— start Data for the task —

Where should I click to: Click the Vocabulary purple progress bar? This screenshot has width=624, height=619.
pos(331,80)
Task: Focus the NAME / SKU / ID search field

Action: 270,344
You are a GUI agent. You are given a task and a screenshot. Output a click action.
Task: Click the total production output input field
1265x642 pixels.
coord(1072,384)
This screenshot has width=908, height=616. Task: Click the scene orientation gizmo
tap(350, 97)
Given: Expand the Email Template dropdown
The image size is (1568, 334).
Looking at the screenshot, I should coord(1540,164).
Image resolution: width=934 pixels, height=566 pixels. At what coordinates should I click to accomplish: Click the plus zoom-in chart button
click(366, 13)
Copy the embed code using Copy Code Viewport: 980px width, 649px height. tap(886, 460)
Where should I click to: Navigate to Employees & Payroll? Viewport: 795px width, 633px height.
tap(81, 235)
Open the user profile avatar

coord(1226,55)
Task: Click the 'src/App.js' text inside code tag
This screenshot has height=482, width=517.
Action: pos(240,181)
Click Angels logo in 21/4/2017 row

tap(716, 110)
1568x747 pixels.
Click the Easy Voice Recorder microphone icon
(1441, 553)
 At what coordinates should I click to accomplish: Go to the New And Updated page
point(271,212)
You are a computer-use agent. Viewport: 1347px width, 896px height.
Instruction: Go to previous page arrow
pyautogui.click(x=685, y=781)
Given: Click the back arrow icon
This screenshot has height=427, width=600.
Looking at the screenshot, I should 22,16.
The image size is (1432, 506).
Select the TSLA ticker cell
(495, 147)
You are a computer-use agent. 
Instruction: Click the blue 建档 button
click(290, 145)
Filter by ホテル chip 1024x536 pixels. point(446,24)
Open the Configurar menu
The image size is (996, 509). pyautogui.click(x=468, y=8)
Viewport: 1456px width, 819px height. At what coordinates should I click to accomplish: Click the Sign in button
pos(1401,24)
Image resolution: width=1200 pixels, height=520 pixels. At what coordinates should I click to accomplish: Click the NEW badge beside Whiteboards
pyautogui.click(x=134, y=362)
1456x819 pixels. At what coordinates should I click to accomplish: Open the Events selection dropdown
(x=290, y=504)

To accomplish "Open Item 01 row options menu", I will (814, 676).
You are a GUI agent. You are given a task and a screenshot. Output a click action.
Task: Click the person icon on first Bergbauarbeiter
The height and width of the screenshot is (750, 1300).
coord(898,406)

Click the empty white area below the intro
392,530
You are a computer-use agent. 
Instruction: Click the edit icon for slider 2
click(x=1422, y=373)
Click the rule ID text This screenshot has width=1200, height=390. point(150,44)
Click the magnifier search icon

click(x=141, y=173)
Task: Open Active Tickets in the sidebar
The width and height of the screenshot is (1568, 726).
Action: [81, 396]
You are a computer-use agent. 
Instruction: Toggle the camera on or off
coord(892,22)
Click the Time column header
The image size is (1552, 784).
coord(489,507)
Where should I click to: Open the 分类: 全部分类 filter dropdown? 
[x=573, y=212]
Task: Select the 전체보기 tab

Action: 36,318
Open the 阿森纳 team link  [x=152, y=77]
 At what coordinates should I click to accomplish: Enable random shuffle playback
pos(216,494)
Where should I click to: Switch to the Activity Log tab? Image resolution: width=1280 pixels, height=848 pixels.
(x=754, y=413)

— end Data for the task —

> Task goal
Put the items between the lines holding "Open the Configurar menu" and "coord(892,22)", inclusive, into a two-column CSV with the headers instruction and action. Give one row per item, quote each field, and replace line breaks with spaces.

> Answer in full
instruction,action
"Open the Configurar menu","The image size is (996, 509). pyautogui.click(x=468, y=8)"
"Viewport: 1456px width, 819px height. At what coordinates should I click to accomplish: Click the Sign in button","pos(1401,24)"
"Image resolution: width=1200 pixels, height=520 pixels. At what coordinates should I click to accomplish: Click the NEW badge beside Whiteboards","pyautogui.click(x=134, y=362)"
"1456x819 pixels. At what coordinates should I click to accomplish: Open the Events selection dropdown","(x=290, y=504)"
"To accomplish ""Open Item 01 row options menu"",","I will (814, 676)."
"You are a GUI agent. You are given a task and a screenshot. Output a click action. Task: Click the person icon on first Bergbauarbeiter The height and width of the screenshot is (750, 1300).","coord(898,406)"
"Click the empty white area below the intro","392,530"
"You are a computer-use agent. Instruction: Click the edit icon for slider 2","click(x=1422, y=373)"
"Click the rule ID text This screenshot has width=1200, height=390.","point(150,44)"
"Click the magnifier search icon","click(x=141, y=173)"
"Task: Open Active Tickets in the sidebar The width and height of the screenshot is (1568, 726).","Action: [81, 396]"
"You are a computer-use agent. Instruction: Toggle the camera on or off","coord(892,22)"